▶ [Document text]:
##########

Tokyo turnips? Small. Kyoto turnips? Gargantuan. This pickle is the pride of Kyoto, as it’s customarily made from the massive orbs found in the region. That said, you needn’t pack your passport to make this. Any sort of turnip will work here; just go with the largest ones that you can find. If the skin is tough or bitter, just peel it off. Note that a mandoline or some serious knife skills are necessary for this recipe.
Time: About 4 hours
- ¼ oz. of dried konbu
- 12-14 oz. turnips, about 1 very large one (or several smaller ones), peeled if the skin is bitter or tough
- 2 tsp. kosher salt
- 2 T sugar
- 3 T unseasoned rice vinegar
- 1 T mirin
- 1 T lemon juice
Let the konbu soak in water, covered by 2 inches, for 1 hour.
Using a mandoline, slice the turnip very, very thinly – to ⅛ of an inch (or 3mm). Toss the turnip with half of the salt, flatten it down, and then sprinkle the remaining salt evenly over the top. Cover with a drop lid and a 14 oz. weight. Let the turnip sit for 2 hours.

##########

▶ [Material provided]:
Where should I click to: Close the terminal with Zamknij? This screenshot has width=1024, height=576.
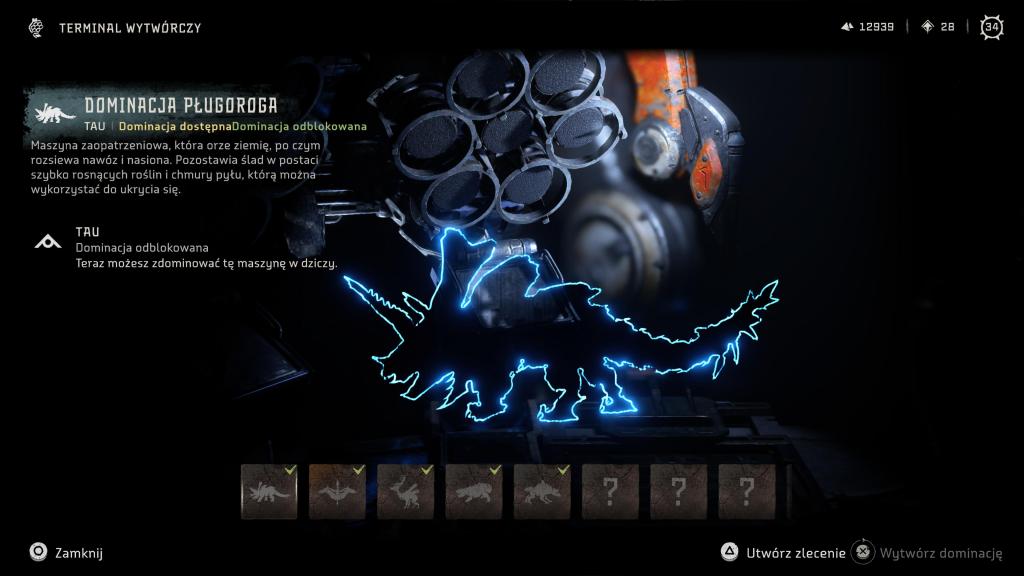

##########

▶ [Things to do]:
A: List every ingredient named in the turnip pickle recipe, with its stated amount.
B: Answer these from the turnip pickle recipe:
(i) About how long does the recipe take?
(ii) How long should the konbu soak in water?
(iii) How thin should the turnip be sliced?
The data above plays no role here.

▶ [Results of the exercise]:
A:
- ¼ oz. of dried konbu
- 12-14 oz. turnips, about 1 very large one (or several smaller ones)
- 2 tsp. kosher salt
- 2 T sugar
- 3 T unseasoned rice vinegar
- 1 T mirin
- 1 T lemon juice

B:
(i) About 4 hours.
(ii) 1 hour.
(iii) ⅛ of an inch (or 3mm).